§ SELECTION:
Unless you have a third party who stays behind, there is no initial reference frame which remains intact to also be final rest frame. If you want to describe the motion of the two space-ships within such a third reference frame, the problem becomes more complex since you have to use the relativistic sum rule to add velocities. The fact is that according to SR, once the space-ships move relative to one another, there is only relative motion between two equivalent inertial reference frames..

There cannot be absolute motion relative to a third stationary rest frame. One must choose one or the other space-ship relative to which you measure the motion of the other space-ship. The space-ship which you choose as being stationary (say twin 1) will see the other spaceship (twin 2) accelerating away, then moving with speed v, then decelerating to stop, then accelerating back, then coasting, then decelerating to stop within the FOR of twin 1. This must surely mean that according to your reasoning twin 2 must be younger. Can you see how absurd your reasoning is?
Now answer the following questions:

1. Have their engines been switched on and off simultaneously during the whole journey?

§ SUPPLIED MATERIAL:
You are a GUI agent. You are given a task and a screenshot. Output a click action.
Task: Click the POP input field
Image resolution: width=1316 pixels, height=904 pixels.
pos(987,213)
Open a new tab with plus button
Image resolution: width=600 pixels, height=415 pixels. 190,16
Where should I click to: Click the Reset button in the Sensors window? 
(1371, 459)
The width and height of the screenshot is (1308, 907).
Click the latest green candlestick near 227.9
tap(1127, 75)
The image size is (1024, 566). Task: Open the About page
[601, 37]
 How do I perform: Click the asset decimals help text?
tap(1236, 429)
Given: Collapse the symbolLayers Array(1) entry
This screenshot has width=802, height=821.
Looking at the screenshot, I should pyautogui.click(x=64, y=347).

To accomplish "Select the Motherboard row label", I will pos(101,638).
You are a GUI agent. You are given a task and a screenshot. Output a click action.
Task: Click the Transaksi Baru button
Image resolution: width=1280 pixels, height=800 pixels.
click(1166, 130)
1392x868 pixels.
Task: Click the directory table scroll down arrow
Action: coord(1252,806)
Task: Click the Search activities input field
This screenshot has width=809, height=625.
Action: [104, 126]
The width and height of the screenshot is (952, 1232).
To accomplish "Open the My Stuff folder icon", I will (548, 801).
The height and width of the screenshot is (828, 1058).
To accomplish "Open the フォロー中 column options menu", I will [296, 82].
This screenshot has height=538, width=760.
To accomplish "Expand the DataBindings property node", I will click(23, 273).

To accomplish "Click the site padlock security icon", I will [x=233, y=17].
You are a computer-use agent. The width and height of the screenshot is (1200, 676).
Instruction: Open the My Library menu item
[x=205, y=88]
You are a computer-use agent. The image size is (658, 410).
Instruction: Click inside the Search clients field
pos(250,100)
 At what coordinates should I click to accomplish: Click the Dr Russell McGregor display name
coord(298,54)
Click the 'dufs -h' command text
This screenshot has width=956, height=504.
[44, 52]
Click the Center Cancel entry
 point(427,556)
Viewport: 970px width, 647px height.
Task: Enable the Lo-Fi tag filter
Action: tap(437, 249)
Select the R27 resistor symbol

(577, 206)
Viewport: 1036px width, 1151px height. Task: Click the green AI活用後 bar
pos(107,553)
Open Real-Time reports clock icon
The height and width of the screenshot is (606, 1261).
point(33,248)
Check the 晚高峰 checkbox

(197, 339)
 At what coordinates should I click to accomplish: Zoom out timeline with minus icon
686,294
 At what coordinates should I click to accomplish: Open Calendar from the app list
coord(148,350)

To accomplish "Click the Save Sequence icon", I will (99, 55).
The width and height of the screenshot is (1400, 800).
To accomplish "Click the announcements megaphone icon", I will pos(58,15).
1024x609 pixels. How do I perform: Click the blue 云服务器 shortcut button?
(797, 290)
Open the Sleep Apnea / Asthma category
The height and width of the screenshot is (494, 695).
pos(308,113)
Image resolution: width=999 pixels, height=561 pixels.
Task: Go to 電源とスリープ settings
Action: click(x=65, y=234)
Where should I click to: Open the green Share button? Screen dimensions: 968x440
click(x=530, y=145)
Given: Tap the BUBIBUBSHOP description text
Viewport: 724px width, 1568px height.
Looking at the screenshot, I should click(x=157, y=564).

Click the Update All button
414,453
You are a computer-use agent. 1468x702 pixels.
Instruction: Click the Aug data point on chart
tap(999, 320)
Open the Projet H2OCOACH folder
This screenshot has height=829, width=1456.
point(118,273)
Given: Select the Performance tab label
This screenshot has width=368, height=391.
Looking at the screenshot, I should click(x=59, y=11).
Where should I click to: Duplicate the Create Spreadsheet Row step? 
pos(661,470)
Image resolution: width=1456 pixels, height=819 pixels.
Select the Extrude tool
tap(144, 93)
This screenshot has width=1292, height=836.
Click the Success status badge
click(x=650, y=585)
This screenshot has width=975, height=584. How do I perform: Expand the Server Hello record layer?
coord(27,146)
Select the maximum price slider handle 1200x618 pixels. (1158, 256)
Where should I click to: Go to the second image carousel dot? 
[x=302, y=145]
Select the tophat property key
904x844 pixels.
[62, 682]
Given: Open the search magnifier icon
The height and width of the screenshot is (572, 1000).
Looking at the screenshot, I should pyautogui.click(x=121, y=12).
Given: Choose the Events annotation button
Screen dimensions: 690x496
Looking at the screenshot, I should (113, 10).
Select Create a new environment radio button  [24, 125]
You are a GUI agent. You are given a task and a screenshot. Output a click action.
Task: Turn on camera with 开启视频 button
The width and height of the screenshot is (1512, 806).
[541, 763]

§ TASK REQUIREMENTS:
From "There cannot be" to "the whole journey?", rewrite the relativity passage, changing "twin" to "traveler".

§ WRITTEN SOLUTION:
There cannot be absolute motion relative to a third stationary rest frame. One must choose one or the other space-ship relative to which you measure the motion of the other space-ship. The space-ship which you choose as being stationary (say traveler 1) will see the other spaceship (traveler 2) accelerating away, then moving with speed v, then decelerating to stop, then accelerating back, then coasting, then decelerating to stop within the FOR of traveler 1. This must surely mean that according to your reasoning traveler 2 must be younger. Can you see how absurd your reasoning is?
Now answer the following questions:

1. Have their engines been switched on and off simultaneously during the whole journey?